**Problem statement**
Please repeat the entries from the line with "843x401 pixels." to the line with "I will 152,368.", copying each line exactly.

┌──

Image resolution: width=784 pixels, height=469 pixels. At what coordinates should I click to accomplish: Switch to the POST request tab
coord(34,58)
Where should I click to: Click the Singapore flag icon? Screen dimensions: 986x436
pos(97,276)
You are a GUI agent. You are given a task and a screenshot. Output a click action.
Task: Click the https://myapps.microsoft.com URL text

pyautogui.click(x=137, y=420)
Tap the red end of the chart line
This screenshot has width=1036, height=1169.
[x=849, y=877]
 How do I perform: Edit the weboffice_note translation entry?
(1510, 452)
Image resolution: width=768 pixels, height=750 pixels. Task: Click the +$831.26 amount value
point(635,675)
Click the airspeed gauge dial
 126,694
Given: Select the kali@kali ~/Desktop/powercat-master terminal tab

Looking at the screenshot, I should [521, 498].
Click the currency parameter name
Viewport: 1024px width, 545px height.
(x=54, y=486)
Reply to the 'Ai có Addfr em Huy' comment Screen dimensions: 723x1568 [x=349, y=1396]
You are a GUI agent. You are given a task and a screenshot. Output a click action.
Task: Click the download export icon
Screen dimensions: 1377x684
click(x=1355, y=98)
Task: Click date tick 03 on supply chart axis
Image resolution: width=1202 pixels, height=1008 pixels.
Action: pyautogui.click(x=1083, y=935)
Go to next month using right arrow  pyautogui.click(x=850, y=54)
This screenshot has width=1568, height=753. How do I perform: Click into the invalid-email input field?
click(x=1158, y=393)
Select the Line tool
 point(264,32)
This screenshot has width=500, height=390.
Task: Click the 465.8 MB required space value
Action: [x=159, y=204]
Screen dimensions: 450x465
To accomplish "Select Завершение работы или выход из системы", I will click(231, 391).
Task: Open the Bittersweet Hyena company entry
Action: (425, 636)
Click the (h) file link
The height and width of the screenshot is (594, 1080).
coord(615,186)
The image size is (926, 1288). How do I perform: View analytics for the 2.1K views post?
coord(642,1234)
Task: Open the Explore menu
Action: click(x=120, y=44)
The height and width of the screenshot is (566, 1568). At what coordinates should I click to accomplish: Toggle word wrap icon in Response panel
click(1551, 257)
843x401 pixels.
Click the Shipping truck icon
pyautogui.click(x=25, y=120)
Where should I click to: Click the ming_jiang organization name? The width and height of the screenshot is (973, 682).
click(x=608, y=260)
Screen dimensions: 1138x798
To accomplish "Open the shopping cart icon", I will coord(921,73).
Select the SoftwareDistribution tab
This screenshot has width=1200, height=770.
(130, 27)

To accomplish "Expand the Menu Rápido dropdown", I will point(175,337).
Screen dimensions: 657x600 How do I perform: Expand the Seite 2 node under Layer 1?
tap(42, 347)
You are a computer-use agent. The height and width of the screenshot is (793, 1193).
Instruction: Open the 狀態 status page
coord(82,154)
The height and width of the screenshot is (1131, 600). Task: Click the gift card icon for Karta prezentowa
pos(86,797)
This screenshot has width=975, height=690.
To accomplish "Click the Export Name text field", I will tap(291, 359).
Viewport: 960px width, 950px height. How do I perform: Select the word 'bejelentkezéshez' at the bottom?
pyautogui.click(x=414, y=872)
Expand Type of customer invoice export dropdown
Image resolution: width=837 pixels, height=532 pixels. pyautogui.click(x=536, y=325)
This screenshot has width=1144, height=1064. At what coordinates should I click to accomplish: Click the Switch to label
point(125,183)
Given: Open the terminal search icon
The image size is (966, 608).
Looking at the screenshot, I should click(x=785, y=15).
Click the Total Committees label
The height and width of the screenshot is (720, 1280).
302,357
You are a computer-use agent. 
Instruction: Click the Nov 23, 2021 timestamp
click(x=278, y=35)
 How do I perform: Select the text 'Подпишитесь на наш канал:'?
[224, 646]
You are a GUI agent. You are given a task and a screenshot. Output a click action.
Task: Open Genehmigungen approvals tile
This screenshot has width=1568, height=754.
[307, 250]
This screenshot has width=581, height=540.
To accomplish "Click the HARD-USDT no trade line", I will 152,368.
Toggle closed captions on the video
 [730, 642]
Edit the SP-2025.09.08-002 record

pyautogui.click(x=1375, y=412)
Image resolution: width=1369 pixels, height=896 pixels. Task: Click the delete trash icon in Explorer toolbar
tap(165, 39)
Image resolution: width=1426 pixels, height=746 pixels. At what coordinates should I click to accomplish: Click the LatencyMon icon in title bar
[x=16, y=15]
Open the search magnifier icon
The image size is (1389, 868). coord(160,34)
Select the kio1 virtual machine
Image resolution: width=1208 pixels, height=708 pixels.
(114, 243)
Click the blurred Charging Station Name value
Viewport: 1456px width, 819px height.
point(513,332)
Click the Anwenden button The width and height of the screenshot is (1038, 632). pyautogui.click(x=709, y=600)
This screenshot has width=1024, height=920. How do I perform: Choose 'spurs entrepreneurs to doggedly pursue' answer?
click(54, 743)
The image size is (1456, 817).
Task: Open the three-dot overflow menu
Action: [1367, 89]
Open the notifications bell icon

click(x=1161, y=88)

└──

**Reply**
843x401 pixels.
Click the Shipping truck icon
pyautogui.click(x=25, y=120)
Where should I click to: Click the ming_jiang organization name? The width and height of the screenshot is (973, 682).
click(x=608, y=260)
Screen dimensions: 1138x798
To accomplish "Open the shopping cart icon", I will coord(921,73).
Select the SoftwareDistribution tab
This screenshot has width=1200, height=770.
(130, 27)

To accomplish "Expand the Menu Rápido dropdown", I will point(175,337).
Screen dimensions: 657x600 How do I perform: Expand the Seite 2 node under Layer 1?
tap(42, 347)
You are a computer-use agent. The height and width of the screenshot is (793, 1193).
Instruction: Open the 狀態 status page
coord(82,154)
The height and width of the screenshot is (1131, 600). Task: Click the gift card icon for Karta prezentowa
pos(86,797)
This screenshot has width=975, height=690.
To accomplish "Click the Export Name text field", I will tap(291, 359).
Viewport: 960px width, 950px height. How do I perform: Select the word 'bejelentkezéshez' at the bottom?
pyautogui.click(x=414, y=872)
Expand Type of customer invoice export dropdown
Image resolution: width=837 pixels, height=532 pixels. pyautogui.click(x=536, y=325)
This screenshot has width=1144, height=1064. At what coordinates should I click to accomplish: Click the Switch to label
point(125,183)
Given: Open the terminal search icon
The image size is (966, 608).
Looking at the screenshot, I should click(x=785, y=15).
Click the Total Committees label
The height and width of the screenshot is (720, 1280).
302,357
You are a computer-use agent. 
Instruction: Click the Nov 23, 2021 timestamp
click(x=278, y=35)
 How do I perform: Select the text 'Подпишитесь на наш канал:'?
[224, 646]
You are a GUI agent. You are given a task and a screenshot. Output a click action.
Task: Open Genehmigungen approvals tile
This screenshot has width=1568, height=754.
[307, 250]
This screenshot has width=581, height=540.
To accomplish "Click the HARD-USDT no trade line", I will 152,368.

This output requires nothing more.